WHAT THIS EXERCISE ASKS:
1. Name every organization mentioned in the text about the blood pressure device.
2. Retype the stretch of the blood pressure text from "A new pacemaker-like" through "the baroreceptor reflex.".

TEXT SHOWN:
________________
But occasionally, even with lots of medications and careful follow-up, there are a few patients in whom controlling blood pressure can be particularly difficult. For these patients there might be another option soon.

A new pacemaker-like device recently debuted at the American Heart Association meeting in Chicago this year to treat severe, drug–refractory hypertension. Made by CVRx, this device functions by stimulating the carotid bulb at the bifurcation (branch point) of the internal and external carotid arteries to activate the baroreceptor reflex.

The baroreceptor reflex is a normal reflex that the body uses to quickly provide more or less blood pressure to the brain with changes in posture. Elevation in blood pressures causes mechanical stretch of receptors (“baroreceptors”) in the carotid sinus. When stretched, these cells fire electrical impulses faster to stimulate centers in the brain that are responsible for deactivating sympathetic stimuli while activating the parasympathetic (or heart rate slowing and vasodilating portion of the body’s blood-pressure-regulating system to lower blood pressure. By stimulating these baroreceptors, researchers hope to use the body’s own baroreceptor reflex to drive blood pressure lower. The report of piloted patients appeared promising enough for the Food and Drug Administration to grant an Investigational Device Exemption (IDE) to expand the evaluation of the device to a larger cohort of patients.
________________
INFORMATION:
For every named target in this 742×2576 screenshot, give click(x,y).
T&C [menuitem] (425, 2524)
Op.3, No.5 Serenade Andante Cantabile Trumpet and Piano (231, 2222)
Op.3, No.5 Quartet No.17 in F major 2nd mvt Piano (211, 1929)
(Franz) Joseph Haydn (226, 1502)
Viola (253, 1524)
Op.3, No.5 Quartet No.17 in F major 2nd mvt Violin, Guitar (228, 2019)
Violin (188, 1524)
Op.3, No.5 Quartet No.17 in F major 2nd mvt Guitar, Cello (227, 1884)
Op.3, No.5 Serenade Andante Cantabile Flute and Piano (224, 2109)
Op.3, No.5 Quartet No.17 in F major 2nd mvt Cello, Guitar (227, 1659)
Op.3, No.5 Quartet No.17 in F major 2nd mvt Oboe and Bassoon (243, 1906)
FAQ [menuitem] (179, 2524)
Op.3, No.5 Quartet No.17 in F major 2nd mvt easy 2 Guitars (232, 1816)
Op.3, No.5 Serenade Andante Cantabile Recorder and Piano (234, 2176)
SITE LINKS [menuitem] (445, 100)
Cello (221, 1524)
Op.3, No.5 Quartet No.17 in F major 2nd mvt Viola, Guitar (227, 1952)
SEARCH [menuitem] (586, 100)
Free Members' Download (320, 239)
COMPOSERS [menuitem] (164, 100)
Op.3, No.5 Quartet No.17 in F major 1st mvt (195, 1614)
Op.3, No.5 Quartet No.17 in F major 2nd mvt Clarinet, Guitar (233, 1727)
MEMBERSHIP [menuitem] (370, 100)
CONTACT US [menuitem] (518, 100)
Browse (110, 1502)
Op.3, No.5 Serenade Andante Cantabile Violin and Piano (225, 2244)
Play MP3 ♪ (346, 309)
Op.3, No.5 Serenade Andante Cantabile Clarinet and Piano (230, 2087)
________________
SOLUTIONS TO THE PROBLEMS:
1. American Heart Association, CVRx, Food and Drug Administration

2.
A new pacemaker-like device recently debuted at the American Heart Association meeting in Chicago this year to treat severe, drug–refractory hypertension. Made by CVRx, this device functions by stimulating the carotid bulb at the bifurcation (branch point) of the internal and external carotid arteries to activate the baroreceptor reflex.